Ze probeert voordat de
oorlog uitbreekt verschillende familieleden naar
Nederland te halen. In het verzoekschrift staat dat
‘verzoekster met haar man een slagerij drijven en zoo
het schijnt levert deze zaak een flink burgerlijk
bestaan op’. Toch moet ook zij enkele afwijzingen
incasseren. Zo lukt het haar niet om een tante over te
laten komen, hoewel de kinderen van waarbij zij inwoonde
in opdracht van de Duitse Regering naar Polen gestuurd
werden, zodat zij alleen bleef. Ze slaagt er wel in om twee zusters met hun
gezinnen over te laten komen uit Duitsland: haar zus Martha
Auerbacher-Seligmann met haar gezin Ella
Sara Hahn-Seligmann (1895), met haar dochters Erna Rosa
(1925) en Ruth (1920). Voor Ella’s man en zoon lukt het niet om een visum te
krijgen; haar man verbleef illegaal in België.
Ze
krijgen allemaal een verblijfsvergunning van 26 juni
1942 tot 1 januari 1943 en daarna een verlenging voor
een half jaar. Als in april alle Joden die nog niet zijn
opgehaald moeten vertrekken naar het kamp in Vught, ziet
Auguste, die ondergedoken zit, nog kans om afscheid te
nemen van haar twee zusters.
Erna
Rosa Hahn overlijdt in Auschwitz, nadat ze in Hengelo is
opgepakt, waar ze waarschijnlijk ondergedoken zat en/of
in de huishouding werkte. Ook haar vader, die niet naar
Borne kon komen, overlijdt in Auschwitz.
Haar
zus Ruth werkt een tijdje in de huishouding van mevrouw
Spanjaard. Ze trouwt na de deportatie met Egon Marchand, die
in Bergen-Belsen omkomt. Ruth verblijft bijna twee jaar
in Westerbork, voordat ze naar Duitsland wordt gedeporteerd.

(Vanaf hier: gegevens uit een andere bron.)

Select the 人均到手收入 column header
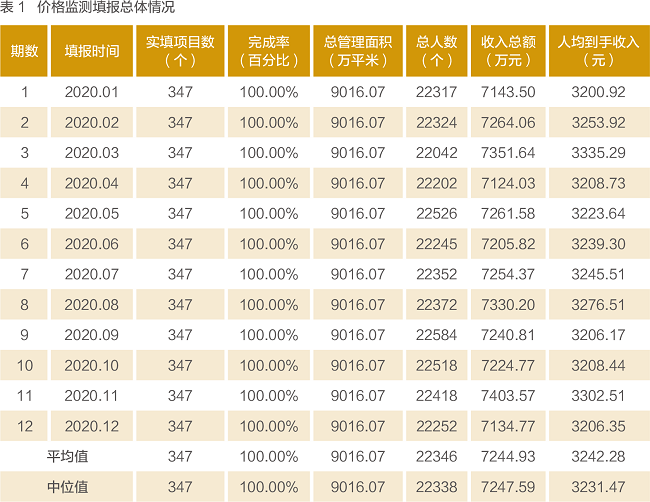Screen dimensions: 650x502 pyautogui.click(x=597, y=51)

Ze heeft er allerlei baantjes, zoals aardappels rooien
op het land. Op 4 september 1944 vertrekt ze met het
laatste treintransport waarop Bornse Joden zaten naar
Theresienstadt, waar zij haar moeder ontmoet die er toen
al een jaar zat. Ook in Theresienstadt heeft ze werk,
o.a. bij de Glimmer, het splijten van mica.

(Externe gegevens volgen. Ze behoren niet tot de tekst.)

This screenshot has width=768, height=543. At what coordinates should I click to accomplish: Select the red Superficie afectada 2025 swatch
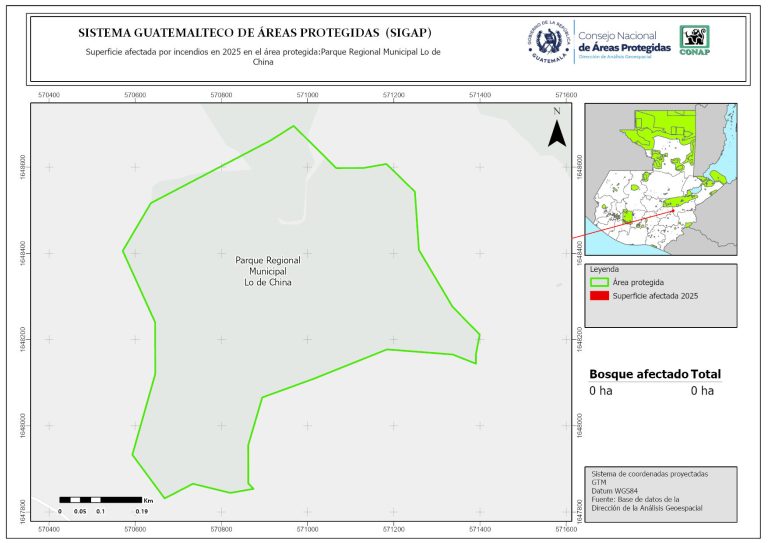(599, 298)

Zowel Ruth als haar moeder overleven het
concentratiekamp. Theresienstadt is een concentratiekamp
dat de Duitsers als modelkamp aan de wereld toonden en
waartoe het Rode kruis toegang had. De omstandigheden
waren er beter dan in andere kampen, waardoor relatief
veel Joden wisten te overleven (ook mevrouw Spanjaard
overleefde dit kamp).
Na
de bevrijding keren ze terug naar Borne en in 1947
emigreert Ruth naar de Verenigde Staten.